In business today, everyone is being chased by a supply chain lion: we all have to manage costs, production and inventory while still meeting customer demands in a tough sales environment. But, since most businesses are being chased by the same lion, the job is to outrun the competition. “Users want to improve supply chain efficiency and productivity in terms of trade, inventory and resource utilization, while optimizing and streamlining their supply bases,” is the way Gartner put it in their September Magic Quadrant for Supply Chain Planning For Process Automation.
Outrunning the lion is the tag that Infor is using for its suite of supply chain planning applications, according to Alan Lindsay, senior product manager. Infor’s position is that supply chain planning, one of the applications that has continued to grow in the recession, is at a crossroads. Over the last 18 months, supply chain planning evolved as a cost-saving application for companies focused on cutting costs and minimizing inventory. In the future, companies will be looking for opportunity as the economy returns but demand remains variable. They also recognize that if they can do a better job of planning, they might outrun the competition and take a leadership position. “Demand planning will become a competitive weapon,” Lindsay says. He and Infor believe that it will transition to a top-line revenue driver, as companies increasingly try to align their production and their inventories with their customer’s demands.
That has certainly been the case for Quality Bicycle Products, a Minnesota-based distributor of bicycle components and parts. The rest of us may be stuck in a recession, but QPB has consistently experienced 15-to-20% growth in recent years.

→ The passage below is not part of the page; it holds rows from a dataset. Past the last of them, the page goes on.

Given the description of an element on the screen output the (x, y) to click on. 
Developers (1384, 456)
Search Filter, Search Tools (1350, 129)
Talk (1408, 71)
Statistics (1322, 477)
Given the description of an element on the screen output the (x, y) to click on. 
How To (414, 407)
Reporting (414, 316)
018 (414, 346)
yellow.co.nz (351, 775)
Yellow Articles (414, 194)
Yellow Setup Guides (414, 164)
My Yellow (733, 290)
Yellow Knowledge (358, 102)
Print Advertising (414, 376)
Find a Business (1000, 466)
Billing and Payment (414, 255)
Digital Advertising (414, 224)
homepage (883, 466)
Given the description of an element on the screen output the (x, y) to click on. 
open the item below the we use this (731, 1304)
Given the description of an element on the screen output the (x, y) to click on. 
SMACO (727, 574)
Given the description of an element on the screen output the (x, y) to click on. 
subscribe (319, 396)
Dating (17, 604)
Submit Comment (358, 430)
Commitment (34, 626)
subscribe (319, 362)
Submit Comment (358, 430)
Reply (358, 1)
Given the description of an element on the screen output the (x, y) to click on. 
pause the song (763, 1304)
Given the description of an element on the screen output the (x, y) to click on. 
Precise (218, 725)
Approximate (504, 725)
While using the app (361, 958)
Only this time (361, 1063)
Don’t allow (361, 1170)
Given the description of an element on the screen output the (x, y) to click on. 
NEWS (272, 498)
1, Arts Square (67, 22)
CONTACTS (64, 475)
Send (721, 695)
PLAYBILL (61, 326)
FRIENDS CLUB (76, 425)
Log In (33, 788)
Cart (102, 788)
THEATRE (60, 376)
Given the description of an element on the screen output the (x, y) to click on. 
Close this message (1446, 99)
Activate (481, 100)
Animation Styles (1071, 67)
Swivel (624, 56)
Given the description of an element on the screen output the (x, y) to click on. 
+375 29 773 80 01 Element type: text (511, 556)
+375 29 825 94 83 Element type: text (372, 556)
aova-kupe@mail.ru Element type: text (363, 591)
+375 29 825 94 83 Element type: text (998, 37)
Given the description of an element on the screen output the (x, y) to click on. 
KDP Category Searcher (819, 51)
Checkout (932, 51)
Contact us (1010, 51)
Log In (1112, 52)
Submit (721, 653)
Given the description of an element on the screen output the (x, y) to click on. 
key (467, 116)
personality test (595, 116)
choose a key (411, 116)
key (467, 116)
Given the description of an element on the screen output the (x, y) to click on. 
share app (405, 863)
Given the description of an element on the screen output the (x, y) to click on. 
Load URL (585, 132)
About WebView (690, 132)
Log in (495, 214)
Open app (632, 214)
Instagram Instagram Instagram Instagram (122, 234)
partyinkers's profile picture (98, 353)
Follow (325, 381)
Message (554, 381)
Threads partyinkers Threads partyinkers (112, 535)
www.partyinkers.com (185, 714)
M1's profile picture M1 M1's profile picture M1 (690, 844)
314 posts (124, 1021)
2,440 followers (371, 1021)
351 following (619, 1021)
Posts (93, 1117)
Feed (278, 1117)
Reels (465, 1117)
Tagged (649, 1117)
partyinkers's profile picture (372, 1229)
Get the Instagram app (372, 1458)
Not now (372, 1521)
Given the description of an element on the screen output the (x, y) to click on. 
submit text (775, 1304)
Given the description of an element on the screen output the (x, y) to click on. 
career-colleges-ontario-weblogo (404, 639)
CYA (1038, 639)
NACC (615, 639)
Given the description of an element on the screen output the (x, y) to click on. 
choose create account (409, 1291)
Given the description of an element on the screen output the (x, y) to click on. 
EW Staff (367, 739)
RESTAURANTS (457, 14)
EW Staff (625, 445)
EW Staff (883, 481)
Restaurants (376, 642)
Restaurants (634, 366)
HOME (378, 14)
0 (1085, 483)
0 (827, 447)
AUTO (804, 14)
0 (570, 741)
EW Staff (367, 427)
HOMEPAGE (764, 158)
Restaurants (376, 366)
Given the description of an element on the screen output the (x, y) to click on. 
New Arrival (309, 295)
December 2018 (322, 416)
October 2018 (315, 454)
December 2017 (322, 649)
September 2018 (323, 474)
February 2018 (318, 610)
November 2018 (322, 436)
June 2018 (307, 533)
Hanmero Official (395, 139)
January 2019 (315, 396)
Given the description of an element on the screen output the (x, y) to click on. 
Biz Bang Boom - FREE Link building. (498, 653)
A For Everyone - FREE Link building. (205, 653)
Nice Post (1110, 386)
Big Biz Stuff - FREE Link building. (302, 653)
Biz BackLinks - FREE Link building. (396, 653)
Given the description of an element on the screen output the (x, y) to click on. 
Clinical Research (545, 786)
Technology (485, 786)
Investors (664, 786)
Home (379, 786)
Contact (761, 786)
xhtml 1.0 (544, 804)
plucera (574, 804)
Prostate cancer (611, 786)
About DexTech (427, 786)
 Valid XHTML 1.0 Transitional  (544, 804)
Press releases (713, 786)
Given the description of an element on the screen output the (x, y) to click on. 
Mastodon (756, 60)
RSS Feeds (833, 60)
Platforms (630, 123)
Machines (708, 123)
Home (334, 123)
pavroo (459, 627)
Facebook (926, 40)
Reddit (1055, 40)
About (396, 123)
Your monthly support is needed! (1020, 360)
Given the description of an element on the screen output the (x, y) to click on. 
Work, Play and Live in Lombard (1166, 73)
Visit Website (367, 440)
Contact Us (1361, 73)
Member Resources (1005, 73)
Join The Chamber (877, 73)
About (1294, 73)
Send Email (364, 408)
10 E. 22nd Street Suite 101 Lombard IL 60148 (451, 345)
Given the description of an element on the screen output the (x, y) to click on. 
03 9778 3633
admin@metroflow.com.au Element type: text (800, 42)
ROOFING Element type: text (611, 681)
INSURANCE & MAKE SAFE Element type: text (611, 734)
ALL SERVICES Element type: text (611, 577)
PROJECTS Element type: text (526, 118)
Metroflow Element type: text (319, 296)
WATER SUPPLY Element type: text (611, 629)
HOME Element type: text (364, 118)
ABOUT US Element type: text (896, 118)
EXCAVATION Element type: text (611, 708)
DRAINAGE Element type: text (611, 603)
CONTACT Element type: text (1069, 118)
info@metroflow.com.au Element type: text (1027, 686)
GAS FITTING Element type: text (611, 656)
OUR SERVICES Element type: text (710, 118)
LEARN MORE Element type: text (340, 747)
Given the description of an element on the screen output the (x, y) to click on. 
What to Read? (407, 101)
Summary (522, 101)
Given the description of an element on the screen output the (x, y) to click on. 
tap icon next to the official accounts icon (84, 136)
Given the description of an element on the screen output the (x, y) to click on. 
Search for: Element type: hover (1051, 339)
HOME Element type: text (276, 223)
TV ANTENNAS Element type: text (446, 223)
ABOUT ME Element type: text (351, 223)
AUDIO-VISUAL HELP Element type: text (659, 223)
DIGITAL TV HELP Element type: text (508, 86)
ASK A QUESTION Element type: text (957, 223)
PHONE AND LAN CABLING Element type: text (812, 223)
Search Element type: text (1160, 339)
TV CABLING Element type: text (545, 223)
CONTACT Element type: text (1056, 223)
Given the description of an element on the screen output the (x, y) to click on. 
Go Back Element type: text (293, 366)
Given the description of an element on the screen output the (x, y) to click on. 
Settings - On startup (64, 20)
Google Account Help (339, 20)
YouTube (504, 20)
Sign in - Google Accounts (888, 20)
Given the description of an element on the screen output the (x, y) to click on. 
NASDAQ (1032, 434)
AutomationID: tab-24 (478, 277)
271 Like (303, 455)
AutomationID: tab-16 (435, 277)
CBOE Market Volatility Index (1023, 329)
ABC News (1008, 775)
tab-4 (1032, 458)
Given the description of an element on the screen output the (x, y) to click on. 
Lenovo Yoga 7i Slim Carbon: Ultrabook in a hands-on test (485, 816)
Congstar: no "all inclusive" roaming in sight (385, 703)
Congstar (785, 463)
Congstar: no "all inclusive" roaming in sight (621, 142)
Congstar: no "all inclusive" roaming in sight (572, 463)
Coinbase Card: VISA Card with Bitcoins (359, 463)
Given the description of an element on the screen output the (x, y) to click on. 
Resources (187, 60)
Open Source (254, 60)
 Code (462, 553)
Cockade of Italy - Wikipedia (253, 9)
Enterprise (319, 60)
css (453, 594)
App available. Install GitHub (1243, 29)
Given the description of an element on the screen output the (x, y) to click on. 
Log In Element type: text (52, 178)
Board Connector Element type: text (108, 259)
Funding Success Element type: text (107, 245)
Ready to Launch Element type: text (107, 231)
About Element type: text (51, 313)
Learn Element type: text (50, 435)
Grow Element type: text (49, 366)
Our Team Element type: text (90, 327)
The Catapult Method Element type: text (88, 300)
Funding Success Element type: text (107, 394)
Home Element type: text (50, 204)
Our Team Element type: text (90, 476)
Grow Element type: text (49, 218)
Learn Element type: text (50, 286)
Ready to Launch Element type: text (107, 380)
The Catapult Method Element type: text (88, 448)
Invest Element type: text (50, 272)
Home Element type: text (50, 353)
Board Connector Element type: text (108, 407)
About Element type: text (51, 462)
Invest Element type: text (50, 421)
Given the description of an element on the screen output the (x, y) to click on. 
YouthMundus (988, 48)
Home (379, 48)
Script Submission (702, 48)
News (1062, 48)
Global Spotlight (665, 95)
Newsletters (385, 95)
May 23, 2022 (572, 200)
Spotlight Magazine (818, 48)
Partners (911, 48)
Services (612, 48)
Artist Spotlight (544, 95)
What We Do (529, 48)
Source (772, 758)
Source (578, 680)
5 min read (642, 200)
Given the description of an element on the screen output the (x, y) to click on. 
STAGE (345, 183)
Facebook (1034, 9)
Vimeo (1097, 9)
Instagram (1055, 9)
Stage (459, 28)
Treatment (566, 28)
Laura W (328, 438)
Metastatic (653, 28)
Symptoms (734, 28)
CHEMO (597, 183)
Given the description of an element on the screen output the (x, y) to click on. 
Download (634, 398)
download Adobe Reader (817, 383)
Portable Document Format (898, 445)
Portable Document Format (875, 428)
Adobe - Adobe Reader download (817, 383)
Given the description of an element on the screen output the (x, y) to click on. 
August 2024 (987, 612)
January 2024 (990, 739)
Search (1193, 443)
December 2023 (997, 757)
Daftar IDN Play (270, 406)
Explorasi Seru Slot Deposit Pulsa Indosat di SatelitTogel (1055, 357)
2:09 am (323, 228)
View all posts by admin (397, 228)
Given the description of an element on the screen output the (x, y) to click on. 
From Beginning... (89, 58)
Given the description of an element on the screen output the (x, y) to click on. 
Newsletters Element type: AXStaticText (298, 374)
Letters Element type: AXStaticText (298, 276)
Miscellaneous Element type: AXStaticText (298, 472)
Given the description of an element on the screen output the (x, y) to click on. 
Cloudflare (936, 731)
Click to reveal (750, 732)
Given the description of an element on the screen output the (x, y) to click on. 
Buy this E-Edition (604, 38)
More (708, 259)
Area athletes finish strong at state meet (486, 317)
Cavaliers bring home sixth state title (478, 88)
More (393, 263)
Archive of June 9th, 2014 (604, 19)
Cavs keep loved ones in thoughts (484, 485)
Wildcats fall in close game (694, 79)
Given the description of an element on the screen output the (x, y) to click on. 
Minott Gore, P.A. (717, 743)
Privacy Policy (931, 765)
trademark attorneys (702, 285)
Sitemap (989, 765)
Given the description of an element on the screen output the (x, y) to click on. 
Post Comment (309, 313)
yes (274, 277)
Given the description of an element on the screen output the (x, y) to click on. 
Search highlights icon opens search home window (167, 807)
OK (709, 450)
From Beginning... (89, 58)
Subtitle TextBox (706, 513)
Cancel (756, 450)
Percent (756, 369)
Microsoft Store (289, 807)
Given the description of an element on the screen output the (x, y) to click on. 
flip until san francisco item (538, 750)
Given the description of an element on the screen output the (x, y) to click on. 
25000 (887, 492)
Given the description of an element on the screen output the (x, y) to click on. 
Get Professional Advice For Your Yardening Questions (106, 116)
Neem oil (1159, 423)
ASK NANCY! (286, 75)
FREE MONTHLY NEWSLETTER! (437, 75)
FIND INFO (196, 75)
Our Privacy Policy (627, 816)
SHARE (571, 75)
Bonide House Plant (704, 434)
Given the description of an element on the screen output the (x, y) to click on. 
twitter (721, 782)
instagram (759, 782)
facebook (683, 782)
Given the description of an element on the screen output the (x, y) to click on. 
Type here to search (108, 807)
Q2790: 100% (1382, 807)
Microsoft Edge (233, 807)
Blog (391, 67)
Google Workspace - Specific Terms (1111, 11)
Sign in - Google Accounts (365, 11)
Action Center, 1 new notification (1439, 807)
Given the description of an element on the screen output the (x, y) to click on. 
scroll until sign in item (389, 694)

That drove the need for a planning system to get better control of inventory, according to Brian Johnson, QBP’s inventory planning manager. “The reordering system in our ERP system didn’t keep up with the long lead times we need for some parts,” says Johnson. “If we could get product in 15 days, it was great, but we have 60 day lead times on product from overseas. People in our organization had to keep track of their orders on spread sheets.”
Instead, QBP wanted a planning system that would allow them to forecast demand for each product line over the next year, release purchase orders against the forecast and replan as the year unfolds. In 2007, the distributor began implementation of forecasting and replenishment applications to use with its biggest 25 vendors.
One of the first goals was to use the plan generated by the system to set appropriate safety stock levels for the top selling SKU’s while still meeting service levels. That goal has been met. “When we first implemented, we reduced our safety stock by $900,000,” says Johnson. “We were also able to maintain higher fill rates for orders, meaning that we had the product we needed to fill an order in stock for a longer period into the season.”
Now, Johnson says, QBP is reinvesting those savings into additional products that it can offer its customers, and widen the lead over the competition. “We’ve gone from 36,000 SKUs to 45,000 SKUs,” he says, “and we’re getting five turns of inventory this year, which is better than we’ve done in the past.”
QBP is in the process of integrating its planning capabilities with its warehouse operations. For instance, the company wants to give the warehouse better visibility into incoming shipments. That will allow receiving to more effectively plan its labor requirements. “I can see us going to 80,000 SKUs without appreciably adding to labor in the warehouse,” Johnson says.
That, of course, allows QBP to outrun – or out-bike – the lion.